- _Verilen bilgiler_
-- -- --

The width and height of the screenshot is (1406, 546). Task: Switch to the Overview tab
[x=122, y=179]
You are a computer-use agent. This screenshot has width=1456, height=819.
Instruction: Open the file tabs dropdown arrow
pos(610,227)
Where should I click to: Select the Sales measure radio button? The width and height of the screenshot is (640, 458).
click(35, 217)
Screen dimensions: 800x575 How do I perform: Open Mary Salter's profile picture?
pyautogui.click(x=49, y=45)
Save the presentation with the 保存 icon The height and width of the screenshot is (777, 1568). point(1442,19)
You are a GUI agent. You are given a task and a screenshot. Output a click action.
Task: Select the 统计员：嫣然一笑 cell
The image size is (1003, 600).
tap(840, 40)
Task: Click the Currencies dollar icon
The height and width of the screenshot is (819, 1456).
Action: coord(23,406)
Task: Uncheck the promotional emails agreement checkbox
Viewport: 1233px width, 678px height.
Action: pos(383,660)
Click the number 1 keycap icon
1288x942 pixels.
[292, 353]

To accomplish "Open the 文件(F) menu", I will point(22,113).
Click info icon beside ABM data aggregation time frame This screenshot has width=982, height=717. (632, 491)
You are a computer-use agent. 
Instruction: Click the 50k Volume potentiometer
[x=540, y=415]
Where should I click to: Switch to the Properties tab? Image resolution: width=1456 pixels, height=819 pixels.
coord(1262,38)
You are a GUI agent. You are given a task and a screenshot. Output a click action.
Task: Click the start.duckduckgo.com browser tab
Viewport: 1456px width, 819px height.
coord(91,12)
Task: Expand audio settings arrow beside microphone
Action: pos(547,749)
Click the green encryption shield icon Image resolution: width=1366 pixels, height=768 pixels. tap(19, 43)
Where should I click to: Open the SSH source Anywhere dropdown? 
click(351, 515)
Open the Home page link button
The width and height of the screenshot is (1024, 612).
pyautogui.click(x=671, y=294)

-- -- --

- _İstenen görev_
Yukarıdaki kayıtların tamamını, hiçbir karakterini değiştirmeden satır satır aynen yeniden yazın.

- _Sorunun cevabı_
The width and height of the screenshot is (1406, 546). Task: Switch to the Overview tab
[x=122, y=179]
You are a computer-use agent. This screenshot has width=1456, height=819.
Instruction: Open the file tabs dropdown arrow
pos(610,227)
Where should I click to: Select the Sales measure radio button? The width and height of the screenshot is (640, 458).
click(35, 217)
Screen dimensions: 800x575 How do I perform: Open Mary Salter's profile picture?
pyautogui.click(x=49, y=45)
Save the presentation with the 保存 icon The height and width of the screenshot is (777, 1568). point(1442,19)
You are a GUI agent. You are given a task and a screenshot. Output a click action.
Task: Select the 统计员：嫣然一笑 cell
The image size is (1003, 600).
tap(840, 40)
Task: Click the Currencies dollar icon
The height and width of the screenshot is (819, 1456).
Action: coord(23,406)
Task: Uncheck the promotional emails agreement checkbox
Viewport: 1233px width, 678px height.
Action: pos(383,660)
Click the number 1 keycap icon
1288x942 pixels.
[292, 353]

To accomplish "Open the 文件(F) menu", I will point(22,113).
Click info icon beside ABM data aggregation time frame This screenshot has width=982, height=717. (632, 491)
You are a computer-use agent. 
Instruction: Click the 50k Volume potentiometer
[x=540, y=415]
Where should I click to: Switch to the Properties tab? Image resolution: width=1456 pixels, height=819 pixels.
coord(1262,38)
You are a GUI agent. You are given a task and a screenshot. Output a click action.
Task: Click the start.duckduckgo.com browser tab
Viewport: 1456px width, 819px height.
coord(91,12)
Task: Expand audio settings arrow beside microphone
Action: pos(547,749)
Click the green encryption shield icon Image resolution: width=1366 pixels, height=768 pixels. tap(19, 43)
Where should I click to: Open the SSH source Anywhere dropdown? 
click(351, 515)
Open the Home page link button
The width and height of the screenshot is (1024, 612).
pyautogui.click(x=671, y=294)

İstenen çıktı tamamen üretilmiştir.